▶ **TASK SET**:
[1] According to the text on problems with executors, how long must an executor be allowed before the beneficiaries have grounds to start chasing for their inheritance?
[2] Please reproduce the listing word for word, starting at the line that contains "You are a GUI" and continuing through the end of the listing. Leave the pictures out of your answer.

Problems with Executors
Unexpected Executors
If a Will names an executor that the beneficiaries or next of kin were not expecting it can delay the initial process of applying for probate. If the executor is not easily locatable, reasonable effort must be made to find them before an executor can be removed and another person can take over the role.
Once the named executor has been informed of their appointment, it may also take some time for them to decide whether they wish to act or would rather renounce. There is nothing legally forcing a named executor to renounce their position, but if their appointment was unexpected in the first place this can cause disagreements or disputes which can slow down the process.
Solicitor named as executor
If a solicitor is named as an executor, either solely or jointly, and their fellow executors or beneficiaries do not wish for them to administer the estate they can request for the solicitor to renounce their position. As with any named executor there are no laws forcing them to renounce and it can take weeks, sometimes months, to get their agreement, if they agree at all. This means that any estate administration is put on hold until there is a resolution.
Death of executor before probate
If an executor was to pass away during the administration of an estate, it would be down to the executor named in their Will to take over the completion of the administration. This is known as the Chain of Representation. If there is no Will the position will passed to the next person entitled under the laws of intestacy.
Arranging for the replacement executor can take some time and there is normally a delay in the administration until the appropriate arrangements can be made, as well as time to grieve and arrange the funeral. If the executorship is passed through the chain of representation, the new executor will be dealing with 2 estates rather than one. Some time should be allowed for them to get to grips with the uncompleted estate as well as starting the administration of the estate they were named executor off. All of these factors can delay probate.
Difficult executors
A reluctant or difficult executor can cause estate administration to be a stressful and drawn-out process. There are many ways in which an executor can be difficult which can result in probate taking longer to achieve however that does not always mean they are not fulfilling their role or abiding by the Law. There is little that can be done to encourage an executor to work faster, and they must be allowed a year before the beneficiaries have grounds to start chasing for their inheritance.

▶ **Listing for locating words and elements**:
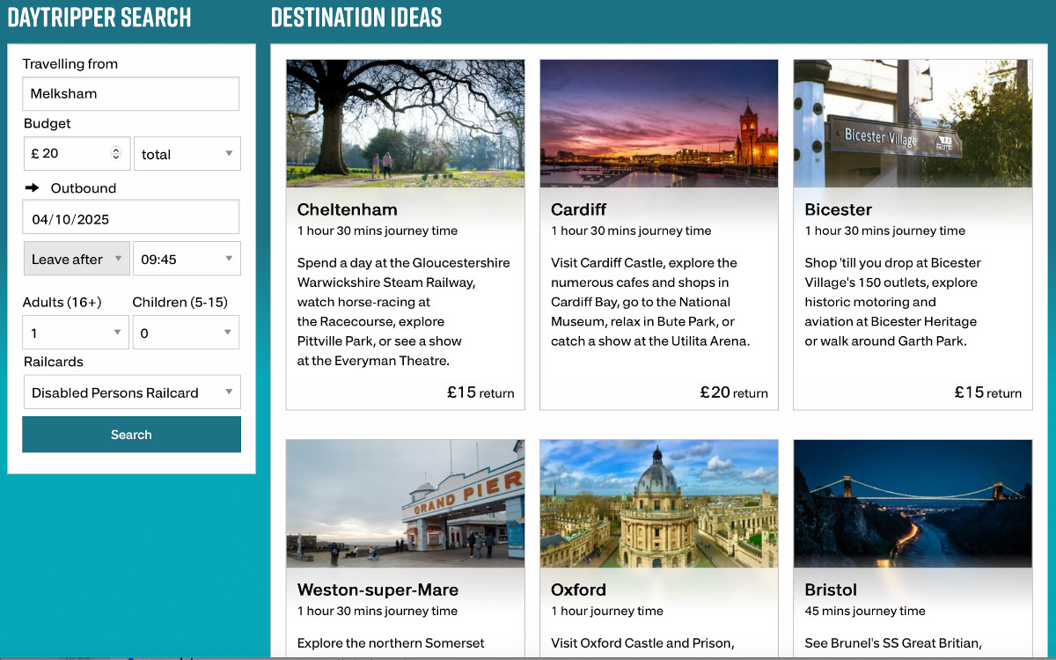Click the Search button
Viewport: 1056px width, 660px height.
131,435
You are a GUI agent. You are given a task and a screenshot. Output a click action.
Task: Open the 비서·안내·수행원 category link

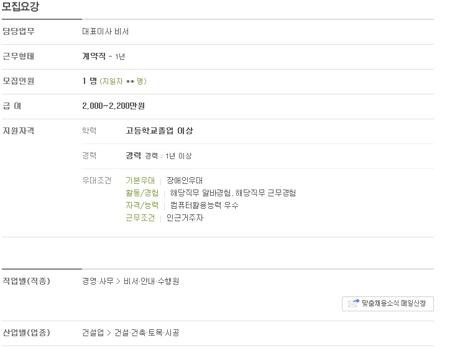(x=152, y=281)
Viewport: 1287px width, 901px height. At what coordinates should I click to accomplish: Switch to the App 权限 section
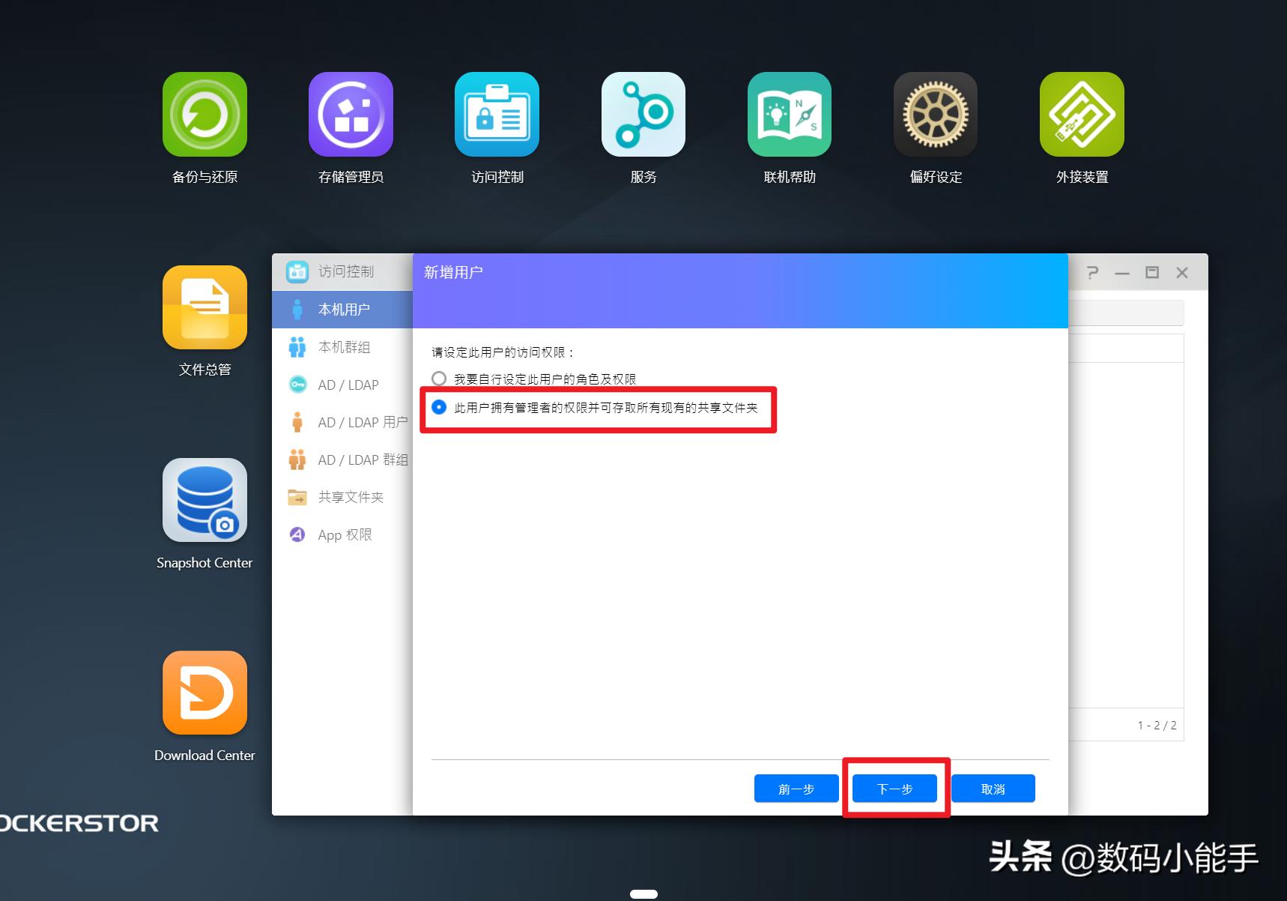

▶ **RESULTS**:
[1] A year.

[2]
You are a GUI agent. You are given a task and a screenshot. Output a click action.
Task: Open the 비서·안내·수행원 category link

(x=152, y=281)
Viewport: 1287px width, 901px height. At what coordinates should I click to accomplish: Switch to the App 权限 section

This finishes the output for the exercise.